Tymczasem niektórzy użytkownicy portalu X poddali analizie komisje, gdzie spadki poparcia dla Trzaskowskiego wyniosły 15 proc. i więcej w porównaniu do pierwszej tury. Okazuje się, że w skali kraju było 140 takich komisji. Oddano tam łącznie: 6788 głosów na Karola Nawrockiego i 3642 głosy na Rafała Trzaskowskiego. Wyniki w tych komisjach nie miały więc praktycznie żadnego przełożenia na ostateczny wynik II tury.
Wątpliwości wobec wyniku wyborczego Karola Nawrockiego wzbudził również wpis z portalu Wykop.pl, autorstwa użytkownika „KoronaWuhan”, który zdobył ogromną popularność w mediach społecznościowych. Anonimowy użytkownik przy użyciu sztucznej inteligencji zbadał możliwe przepływy głosów oddanych w drugiej turze, bez „podejrzanych” odchyleń. „Możliwe, że z tymi wynikami z drugiej tury rzeczywiście jest coś nie tak” – napisał autor po analizie wyników, wskazujących na zwycięstwo Rafała Trzaskowskiego.

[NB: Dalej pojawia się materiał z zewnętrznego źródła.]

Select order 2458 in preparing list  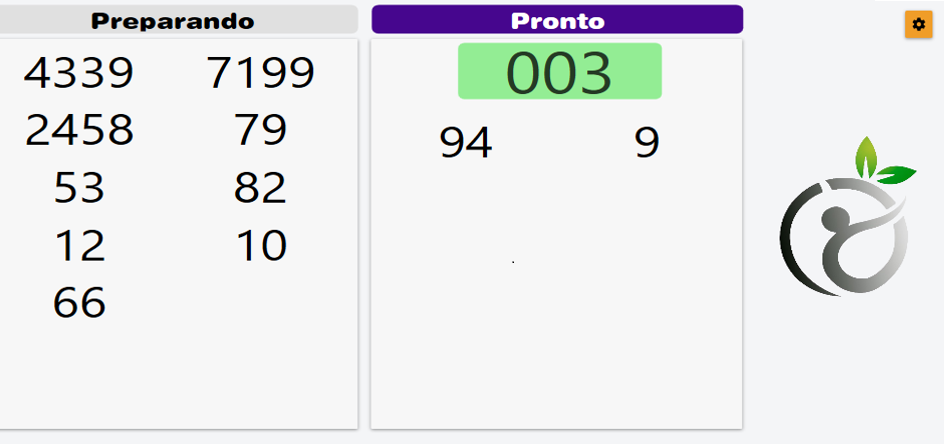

Jednak już następnego dnia „KornaWuhan” usunął wpis, tłumacząc, że „kod był napisany bardzo mocno na szybko” i „po pijaku”. Po ponownej analizie danych „KoronaWuhan” stwierdził, że poprawnie napisany kod daje wyniki zbliżone do sondażu late poll, dającym zwycięstwo Karolowi Nawrockiemu, co później potwierdziły oficjalne wyniki PKW.